The Board voted to make an allocation of $500,000 into the statewide Hardship Account, for the purpose of assisting striking members who meet criteria established by the Hardship Committee; and $1.5 million into the Strike Benefit Account, which funds shall be used to make strike payments (or “stipends”) to striking members.  

Executive Committee Report

The Executive Committee convened June 26 and voted to contribute $1000 to OPAL Environmental Justice Portland.

Finance Committee Report

The Board voted to fulfill the following funding requests:

Portland Jobs with Justice: $2503

Labor Education and Research Center (LERC): $7,000

Shine (Q Center benefit): $1000

SEIU International Latino Caucus Convention attendance for 8 members

Lavender Caucus: $350

SEIU 503 Leadership Academy: $2336

 

The 2016 General Council voted to establish a fund of $150,000 for community partner capacity-building grants. In the first year of the program, nine community partners applied. The Board voted to award grants as follows:

 

Unid@s for Oregon: $30,000

Causa: $50,000

Rural Organizing Project: $50,000

Asian Pacific American Network of Oregon (Apano): $20,000

SEIU National Update

In the face of overwhelming public opposition, Senate Republicans have released another bill that would rip healthcare away from millions of Americans, decimate Medicaid and increase healthcare costs for the majority of working families. While working people across the country  and their allies have been flooding Senators’ phone lines, Republican leadership released stale legislation that still badly misses the mark for everyone except the wealthiest, insurance companies and pharmaceutical companies.

 

Unable to get a consensus to vote before July recess, Senate Majority Leader Mitch McConnell and other Senate Republicans have repackaged their old proposals from the end of June and the bill passed by the House, trying to sell as something new. But the American people will not be tricked.

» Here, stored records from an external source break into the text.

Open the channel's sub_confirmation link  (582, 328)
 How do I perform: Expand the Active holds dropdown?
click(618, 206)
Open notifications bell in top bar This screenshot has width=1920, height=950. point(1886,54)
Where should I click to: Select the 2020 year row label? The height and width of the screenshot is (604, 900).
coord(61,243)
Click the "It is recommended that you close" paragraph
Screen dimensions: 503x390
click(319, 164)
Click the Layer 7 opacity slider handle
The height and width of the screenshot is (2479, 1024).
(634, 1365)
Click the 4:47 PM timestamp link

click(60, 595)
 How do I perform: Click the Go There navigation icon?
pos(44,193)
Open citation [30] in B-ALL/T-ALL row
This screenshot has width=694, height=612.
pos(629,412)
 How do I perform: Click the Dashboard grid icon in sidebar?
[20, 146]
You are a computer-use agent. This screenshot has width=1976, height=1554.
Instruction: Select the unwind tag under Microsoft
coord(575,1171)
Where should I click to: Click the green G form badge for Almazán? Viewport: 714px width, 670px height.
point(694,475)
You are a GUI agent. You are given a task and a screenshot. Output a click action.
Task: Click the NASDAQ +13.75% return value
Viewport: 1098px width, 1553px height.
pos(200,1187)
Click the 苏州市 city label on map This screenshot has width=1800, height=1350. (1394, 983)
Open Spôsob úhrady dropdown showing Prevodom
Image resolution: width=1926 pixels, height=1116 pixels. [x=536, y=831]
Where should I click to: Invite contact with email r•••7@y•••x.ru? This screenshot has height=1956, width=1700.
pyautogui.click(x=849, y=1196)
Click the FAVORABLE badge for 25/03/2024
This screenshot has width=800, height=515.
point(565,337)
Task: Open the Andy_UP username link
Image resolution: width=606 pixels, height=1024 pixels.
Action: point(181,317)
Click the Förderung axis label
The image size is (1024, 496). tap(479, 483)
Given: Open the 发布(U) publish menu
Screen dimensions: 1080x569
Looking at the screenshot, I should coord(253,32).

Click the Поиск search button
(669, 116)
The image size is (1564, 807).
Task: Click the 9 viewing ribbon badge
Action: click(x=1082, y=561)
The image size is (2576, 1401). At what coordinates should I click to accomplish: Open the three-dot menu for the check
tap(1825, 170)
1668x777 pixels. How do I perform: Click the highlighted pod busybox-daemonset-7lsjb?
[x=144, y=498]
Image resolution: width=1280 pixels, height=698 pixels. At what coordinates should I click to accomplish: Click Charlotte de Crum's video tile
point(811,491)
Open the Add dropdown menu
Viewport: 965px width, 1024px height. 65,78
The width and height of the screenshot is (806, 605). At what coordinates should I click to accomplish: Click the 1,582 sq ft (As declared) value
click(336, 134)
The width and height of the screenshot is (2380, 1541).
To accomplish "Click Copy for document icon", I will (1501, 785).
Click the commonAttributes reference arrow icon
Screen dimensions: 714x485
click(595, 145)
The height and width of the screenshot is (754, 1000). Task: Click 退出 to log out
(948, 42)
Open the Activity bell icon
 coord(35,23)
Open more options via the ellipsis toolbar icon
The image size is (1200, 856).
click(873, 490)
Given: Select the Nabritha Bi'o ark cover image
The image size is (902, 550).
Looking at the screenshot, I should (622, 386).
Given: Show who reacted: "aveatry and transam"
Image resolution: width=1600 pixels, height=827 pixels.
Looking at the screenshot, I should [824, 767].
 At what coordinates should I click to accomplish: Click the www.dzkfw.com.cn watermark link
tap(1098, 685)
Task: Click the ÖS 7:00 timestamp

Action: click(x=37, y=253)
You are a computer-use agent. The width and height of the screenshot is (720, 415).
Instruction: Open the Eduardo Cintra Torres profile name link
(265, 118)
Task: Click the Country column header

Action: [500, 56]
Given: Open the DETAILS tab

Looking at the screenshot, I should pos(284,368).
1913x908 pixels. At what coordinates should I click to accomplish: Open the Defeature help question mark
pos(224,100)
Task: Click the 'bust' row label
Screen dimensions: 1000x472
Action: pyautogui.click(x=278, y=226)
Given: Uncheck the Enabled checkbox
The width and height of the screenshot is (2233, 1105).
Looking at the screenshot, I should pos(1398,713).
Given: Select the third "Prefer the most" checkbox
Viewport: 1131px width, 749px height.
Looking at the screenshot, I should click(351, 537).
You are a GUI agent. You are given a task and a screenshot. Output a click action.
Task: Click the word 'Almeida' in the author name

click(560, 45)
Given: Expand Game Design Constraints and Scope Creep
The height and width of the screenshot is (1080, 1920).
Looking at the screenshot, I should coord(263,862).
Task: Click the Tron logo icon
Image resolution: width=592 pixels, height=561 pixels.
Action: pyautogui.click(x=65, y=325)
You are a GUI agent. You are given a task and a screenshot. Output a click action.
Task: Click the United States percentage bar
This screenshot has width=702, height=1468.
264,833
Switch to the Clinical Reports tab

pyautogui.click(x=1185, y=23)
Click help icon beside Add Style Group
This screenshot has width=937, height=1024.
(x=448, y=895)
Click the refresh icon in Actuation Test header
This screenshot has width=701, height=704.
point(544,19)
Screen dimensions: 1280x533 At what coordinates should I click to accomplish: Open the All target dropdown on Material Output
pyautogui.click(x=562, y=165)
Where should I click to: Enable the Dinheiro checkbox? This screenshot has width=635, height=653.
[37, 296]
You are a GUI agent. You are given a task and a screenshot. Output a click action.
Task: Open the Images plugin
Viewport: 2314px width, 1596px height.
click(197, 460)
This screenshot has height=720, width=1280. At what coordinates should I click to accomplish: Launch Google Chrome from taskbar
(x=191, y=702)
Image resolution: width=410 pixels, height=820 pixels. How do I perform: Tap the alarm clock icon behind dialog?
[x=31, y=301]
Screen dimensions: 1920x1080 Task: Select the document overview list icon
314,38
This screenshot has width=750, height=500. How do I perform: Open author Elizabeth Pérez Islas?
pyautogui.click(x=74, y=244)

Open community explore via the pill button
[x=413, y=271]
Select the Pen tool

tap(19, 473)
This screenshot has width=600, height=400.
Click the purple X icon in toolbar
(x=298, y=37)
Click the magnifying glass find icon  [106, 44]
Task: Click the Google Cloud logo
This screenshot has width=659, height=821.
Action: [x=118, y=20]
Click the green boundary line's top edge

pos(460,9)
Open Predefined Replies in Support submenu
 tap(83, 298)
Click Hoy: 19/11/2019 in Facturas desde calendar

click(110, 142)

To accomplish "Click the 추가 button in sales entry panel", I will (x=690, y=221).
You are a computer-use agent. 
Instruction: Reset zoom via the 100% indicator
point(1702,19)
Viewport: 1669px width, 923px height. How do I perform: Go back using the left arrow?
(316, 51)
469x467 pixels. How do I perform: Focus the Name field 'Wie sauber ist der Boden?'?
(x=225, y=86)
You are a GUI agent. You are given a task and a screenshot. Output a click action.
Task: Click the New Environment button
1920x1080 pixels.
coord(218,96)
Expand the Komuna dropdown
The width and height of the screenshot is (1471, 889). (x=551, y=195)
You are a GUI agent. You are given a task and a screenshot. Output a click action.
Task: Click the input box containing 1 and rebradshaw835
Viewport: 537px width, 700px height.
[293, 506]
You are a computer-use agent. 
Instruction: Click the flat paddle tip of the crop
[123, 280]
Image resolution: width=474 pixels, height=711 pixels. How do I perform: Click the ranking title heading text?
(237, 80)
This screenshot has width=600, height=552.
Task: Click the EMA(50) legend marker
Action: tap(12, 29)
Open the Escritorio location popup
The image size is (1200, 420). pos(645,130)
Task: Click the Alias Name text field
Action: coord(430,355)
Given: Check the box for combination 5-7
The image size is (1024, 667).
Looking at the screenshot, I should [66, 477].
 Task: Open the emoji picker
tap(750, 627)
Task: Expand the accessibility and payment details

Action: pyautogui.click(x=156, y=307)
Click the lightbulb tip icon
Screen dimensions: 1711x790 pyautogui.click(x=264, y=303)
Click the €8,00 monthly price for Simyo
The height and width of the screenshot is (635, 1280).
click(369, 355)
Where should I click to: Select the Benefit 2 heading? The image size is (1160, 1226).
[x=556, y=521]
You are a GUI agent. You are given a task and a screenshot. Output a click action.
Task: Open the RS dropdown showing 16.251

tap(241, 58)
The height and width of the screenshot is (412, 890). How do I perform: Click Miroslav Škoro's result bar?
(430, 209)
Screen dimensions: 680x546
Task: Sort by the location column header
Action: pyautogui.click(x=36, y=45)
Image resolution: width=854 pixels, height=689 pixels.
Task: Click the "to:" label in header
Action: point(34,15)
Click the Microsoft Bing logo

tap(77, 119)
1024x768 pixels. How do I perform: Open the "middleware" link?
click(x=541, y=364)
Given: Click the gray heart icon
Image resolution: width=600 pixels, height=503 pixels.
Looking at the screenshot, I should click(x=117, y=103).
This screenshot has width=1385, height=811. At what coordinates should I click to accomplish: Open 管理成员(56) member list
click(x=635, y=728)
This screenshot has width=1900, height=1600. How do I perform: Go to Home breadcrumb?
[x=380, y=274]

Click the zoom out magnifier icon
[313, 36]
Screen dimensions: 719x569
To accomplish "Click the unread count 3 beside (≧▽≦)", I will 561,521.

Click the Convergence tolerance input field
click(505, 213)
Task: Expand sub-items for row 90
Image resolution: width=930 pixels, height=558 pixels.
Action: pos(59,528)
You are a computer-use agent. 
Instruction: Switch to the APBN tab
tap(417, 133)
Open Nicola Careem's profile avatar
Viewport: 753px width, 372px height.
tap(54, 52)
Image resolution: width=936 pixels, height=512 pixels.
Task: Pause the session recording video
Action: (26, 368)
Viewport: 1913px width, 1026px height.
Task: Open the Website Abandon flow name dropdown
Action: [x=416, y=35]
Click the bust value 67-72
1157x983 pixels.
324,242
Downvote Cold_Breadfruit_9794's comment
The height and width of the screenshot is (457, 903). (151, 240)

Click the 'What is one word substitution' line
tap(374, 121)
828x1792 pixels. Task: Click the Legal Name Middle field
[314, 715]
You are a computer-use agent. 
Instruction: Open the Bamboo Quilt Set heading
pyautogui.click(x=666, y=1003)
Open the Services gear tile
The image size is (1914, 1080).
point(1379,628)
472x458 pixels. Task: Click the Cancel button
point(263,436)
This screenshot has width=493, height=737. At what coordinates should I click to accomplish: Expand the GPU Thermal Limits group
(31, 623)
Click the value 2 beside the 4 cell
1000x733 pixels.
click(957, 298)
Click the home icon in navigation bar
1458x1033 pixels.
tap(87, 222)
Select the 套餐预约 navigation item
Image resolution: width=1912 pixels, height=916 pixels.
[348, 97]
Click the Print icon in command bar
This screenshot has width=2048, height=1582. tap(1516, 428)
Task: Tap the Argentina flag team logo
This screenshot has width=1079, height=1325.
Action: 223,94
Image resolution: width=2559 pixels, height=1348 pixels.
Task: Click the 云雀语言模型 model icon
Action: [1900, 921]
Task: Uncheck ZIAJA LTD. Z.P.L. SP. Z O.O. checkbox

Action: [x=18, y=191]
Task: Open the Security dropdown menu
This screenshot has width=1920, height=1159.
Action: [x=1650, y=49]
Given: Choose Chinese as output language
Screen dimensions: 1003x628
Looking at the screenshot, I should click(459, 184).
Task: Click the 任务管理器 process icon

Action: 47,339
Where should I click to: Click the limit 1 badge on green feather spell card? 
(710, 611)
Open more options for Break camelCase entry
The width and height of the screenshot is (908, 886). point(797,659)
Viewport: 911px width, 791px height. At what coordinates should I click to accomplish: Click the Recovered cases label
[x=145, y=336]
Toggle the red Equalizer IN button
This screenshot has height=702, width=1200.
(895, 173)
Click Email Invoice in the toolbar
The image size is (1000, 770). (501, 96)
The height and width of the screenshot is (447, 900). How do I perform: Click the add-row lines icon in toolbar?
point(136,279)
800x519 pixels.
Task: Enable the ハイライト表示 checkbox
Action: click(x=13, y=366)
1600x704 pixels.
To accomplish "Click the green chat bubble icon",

The supposedly updated version is still anemic and still stands to  destroy Medicaid coverage for  15 million Americans — seniors, children, and people with disabilities. This bill would be disastrous for working people, disastrous in terms of job losses, and disastrous to our healthcare system as a whole.

Timing: A CBO score on the most recent bill is expected Monday, July 17. A vote on the motion to proceed  is expected as early as Tuesday, July 18 with a final vote by next Thursday, July 20, 2017. This bill is structurally flawed and cannot be fixed.   We must call Congress and tell them to vote “NO” to allowing this bill to proceed to a vote.

 

This Is What the Senate’s Healthcare Bill Means for Working People:  

  • The reheated Senate bill still rips health care from millions of Americans, guts Medicaid, puts working people at risk of losing their jobs, weakens protections for people with pre-existing conditions and increases premiums and out-of-pocket costs.
  • This bill also keeps drastic cuts to Medicaid in order to give millionaires and drug and insurance companies an enormous tax break. And Americans who can least afford to be without access to healthcare –working families, seniors, children and people with disabilities– will be hardest hit.
  • America’s seniors and working people will pay more out-of-pocket costs for health care plans that will cover far less, so the reduced premiums Senate Republicans are touting won’t matter much because people won’t be able to afford the care they need.

New Business/Non-Financial Approvals

The Board voted to amend the Union’s Administrative Policies and Procedures to establish an Asian Desi Pacific Islander Caucus.

 

The Board endorsed the Portland AIDS Walk.

 

The Board voted to endorse a celebration commemorating the 1987 State Worker Rolling Strike.

The Board voted to approve interstate travel for the Homecare Council Conference.